About this task ▸ For the data that follows, print the line with "This screenshot has height=1049, width=800.", the line with "Open File Explorer from the taskbar", and all lines between them, exactly as they stand. Omit pictures and add nothing.

Material provided ▸
----

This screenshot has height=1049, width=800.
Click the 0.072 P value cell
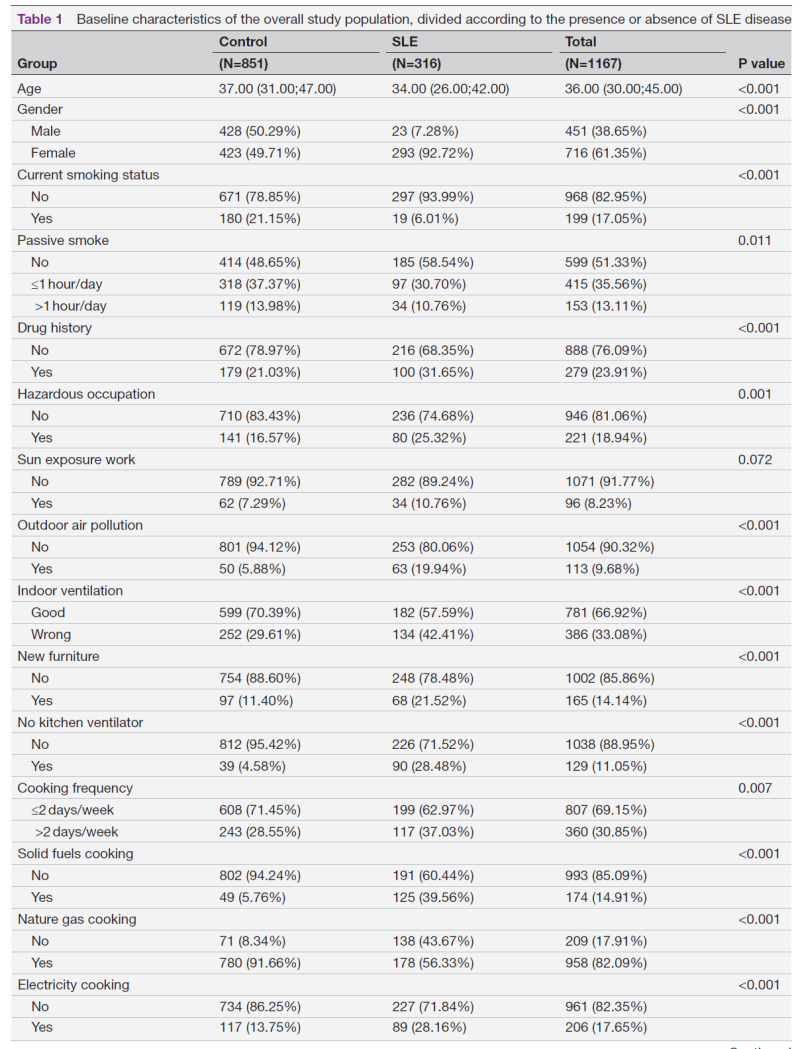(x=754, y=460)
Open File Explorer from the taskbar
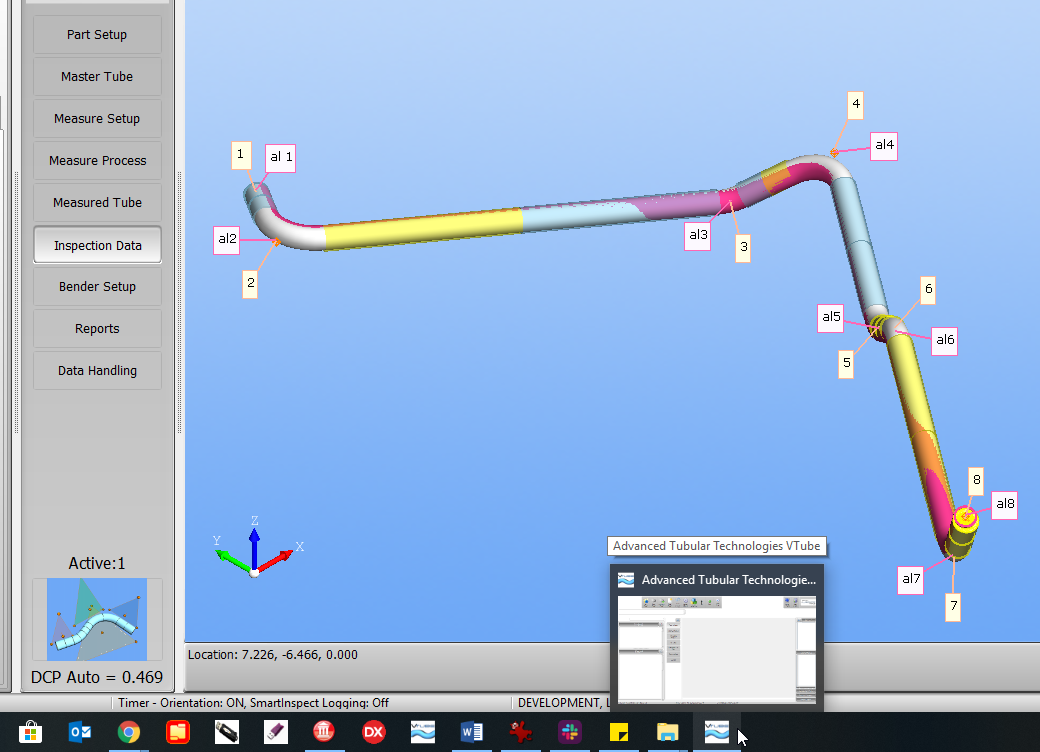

----

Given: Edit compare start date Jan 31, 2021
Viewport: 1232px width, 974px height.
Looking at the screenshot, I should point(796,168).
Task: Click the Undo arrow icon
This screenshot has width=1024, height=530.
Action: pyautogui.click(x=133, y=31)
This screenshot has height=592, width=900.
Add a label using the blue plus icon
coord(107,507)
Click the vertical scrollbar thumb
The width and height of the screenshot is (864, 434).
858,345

----

Answer to this task ▸
This screenshot has height=1049, width=800.
Click the 0.072 P value cell
(x=754, y=460)
Open File Explorer from the taskbar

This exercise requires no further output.